Eight states and union territories do not levy Professional Tax: Delhi, Haryana, Uttar Pradesh, Rajasthan, Punjab, Uttarakhand, Himachal Pradesh, and Jammu & Kashmir. All other states have their own PT slabs and registration requirements. PT applicability follows the employee's work location, not the company's registered office.
Does the Income Tax Act 2025 change how much TDS I deduct from salary?
No. TDS rates and thresholds are unchanged. Section numbers and forms have changed, though: TDS on salary is now Section 392 (was Section 192), all TDS provisions consolidate under Section 393, Form 16 is now Form 130, and Form 24Q is now Form 138. Income tax slabs and the new tax regime remain the default. See our payroll tax in India guide for the full transition.

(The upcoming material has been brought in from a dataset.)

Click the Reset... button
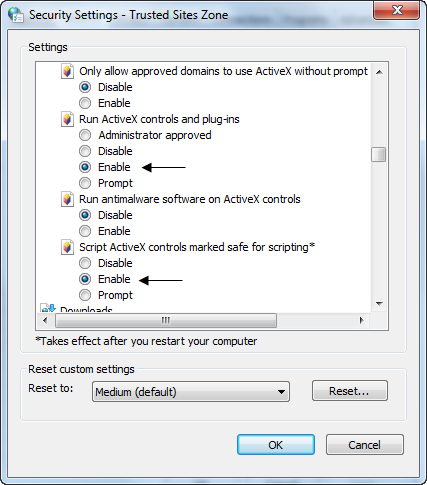 tap(350, 391)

If my company is registered in Delhi but my employee works from Bangalore, which state's Professional Tax applies?
Karnataka's. Professional Tax follows where the employee actually works, not where the company is registered. A Delhi-registered company with a Bangalore-based employee must register for Karnataka Professional Tax and deduct it monthly. This is the single most common payroll mistake foreign companies make on distributed teams.
Are PF and ESI rates the same across India?
Yes. PF and ESI are central programs with uniform rates across India. PF is 12 percent employer and 12 percent employee on basic+DA (₹15,000 wage ceiling for mandatory coverage). ESI is 3.25 percent employer and 0.75 percent employee on gross wages, applicable when the employee earns ₹21,000 or less per month. Both deposits are due by the 15th of the following month.
How does the 50 percent basic salary rule affect distributed-team payroll?
Under the new Code on Wages, basic plus DA plus retaining allowance must be at least 50 percent of CTC. If allowances exceed 50 percent of total CTC, the excess is added to the wage base for PF, ESI, gratuity, and statutory bonus. For distributed teams, this means CTC structures should be consistent across the team and aligned to the 50 percent rule from the start. See the new Labour Codes guide for the full set of changes.
Can I run payroll for a distributed India team from my US accounting system?
Not compliantly. India payroll requires state-specific filings (Professional Tax, Shops and Establishments returns) that no US accounting tool produces. Most foreign companies either outsource India payroll to a local provider or run through an EOR that handles every state by default. In-house multi-state India payroll generally needs at least one full-time finance hire plus a payroll software stack like QkrHR, Razorpay, or Zoho.
What happens to gratuity when employees move between states or leave?
Gratuity is a central obligation under the Payment of Gratuity Act and does not change with state. The provisioning rate (≈4.81 percent of basic monthly) and the 5-year vesting (1 year for fixed-term staff) apply uniformly. Under the new Code on Wages, full and final settlement must complete within two working days of exit, which means gratuity owed on resignation needs to be ready in cash on the exit timeline.